- Modern healthcare organizations are faced with managing and monitoring Internet of Things (IoT) and connected medical devices. These devices serve many purposes from allowing clinicians to be mobile, to monitoring patient health. Health IoT success could bring numerous benefits to organizations.
Large healthcare organizations can have as many as 80,000 connected medical devices communicating with the network at any given time. The number of devices far exceeds the staff healthcare organizations have on hand to physically maintain these devices.
As a result, a device could stop communicating with the network, and depending on the device’s purpose, it may go unnoticed potentially causing problems for clinicians and other devices on the network.
A recent Markets and Markets report estimates that the predictive maintenance market is expected to grow at a CAGR of 28 percent through 2021, which could in turn affect health IoT.
Report authors found that predictive maintenance solutions are steadily becoming more popular as organizations across all verticals are adopting more connected devices. Predictive maintenance software predicts asset failure, allowing organizations to remove a piece of equipment before it fails.
Predictive maintenance solutions allow organizations to remove devices before they conflict with workflow and cause problems. Researchers believe that cloud-based predictive maintenance is expected to see the most growth through 2021.
Healthcare organizations are moving more towards cloud-based IT infrastructure, to better automate processes.

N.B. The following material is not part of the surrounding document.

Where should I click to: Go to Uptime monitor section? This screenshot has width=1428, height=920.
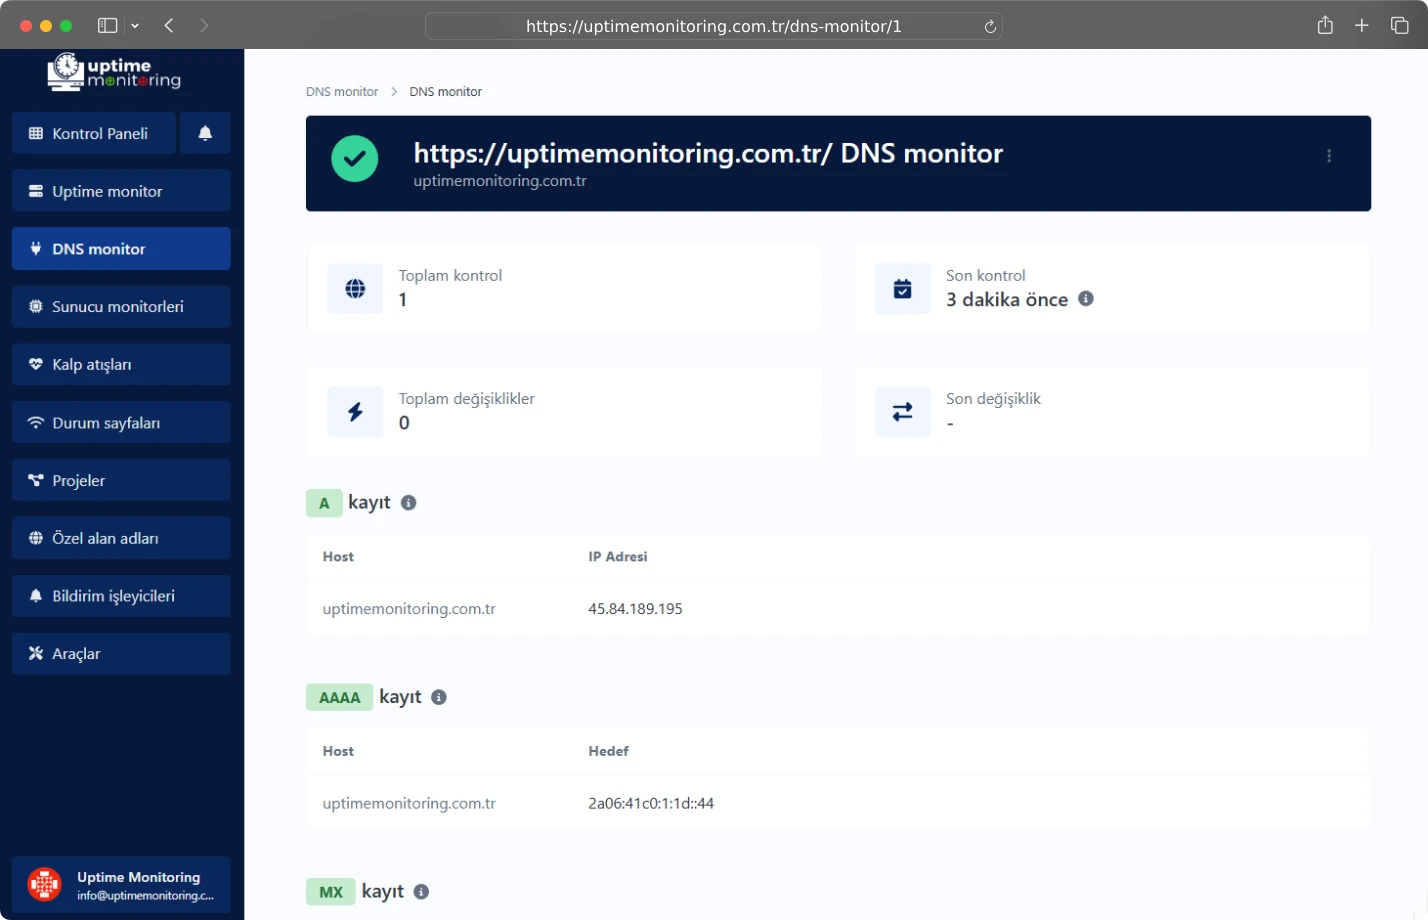(121, 191)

For example, healthcare organizations are generally seeking to automate as much as their health IT infrastructure as possible to free up IT administrators for other tasks and prevent malfunctioning devices from going unseen.

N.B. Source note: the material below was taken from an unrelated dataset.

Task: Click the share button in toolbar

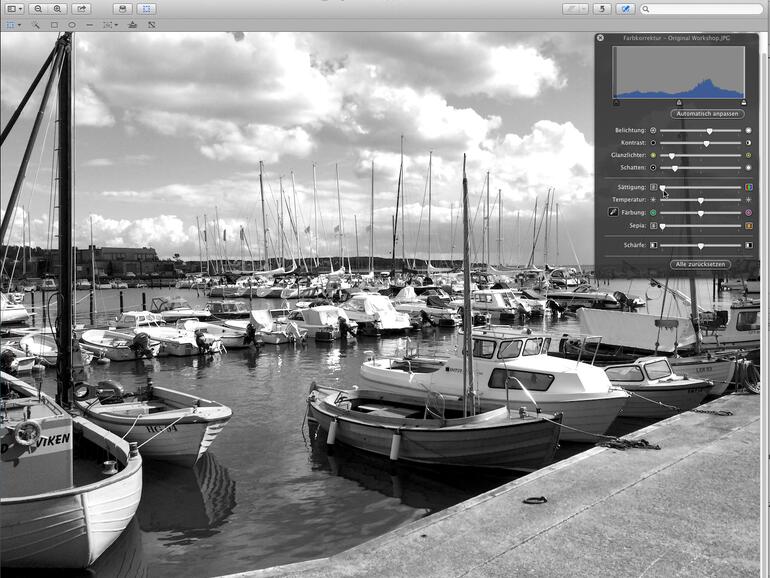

Many healthcare organizations seeking ways better ways to manage and monitor connected devices are also looking into IoT sensors. The healthcare vertical is expected to be the number one IoT sensor market, according to a recent Research and Markets report.
Report authors found that the demand for IoT sensors is driven by increased clinician mobility and patient expectations. Patients are coming to expect technology comparable to what they use in their personal lives to be used in their healthcare.
Sensors allow healthcare organizations to securely monitor patient devices without restricting network access.
Sensors are also hardware that pairs with IoT deployments to monitor the processes of connected medical devices, taking measurements and collecting data.
Researchers found that because the IoT sensor market is competitive, the cost of deploying the sensors across a large hospital or multi-facility healthcare organization is relatively low. IoT devices that are not monitored with the proper solution can miscommunicate with the network.
A sensor will identify that an infusion pump is trying to send a web request out to the internet instead of just communicating with the management server. Devices communicating abnormally can cause security problems for the network and without a management solution, administrators may never detect small and potentially dangerous malfunctions.
Sensors are important to health IT infrastructure because IoT devices may have trouble communicating with each other or the network. This can lead to certain data being abandoned or irretrievable for future use. IoT sensors regulate the data and store it in data centers for future use.
While predictive maintenance solutions and IoT sensors serve operate in different ways, both technologies deal with monitoring devices and how they communicate with the network. Healthcare organizations would benefit from implementing both types of solutions especially if IoT and connected devices are already deployed.
Ensuring that connected medical and IoT devices are functioning correctly and communicating with the network in an efficient manner is key to a successful deployment.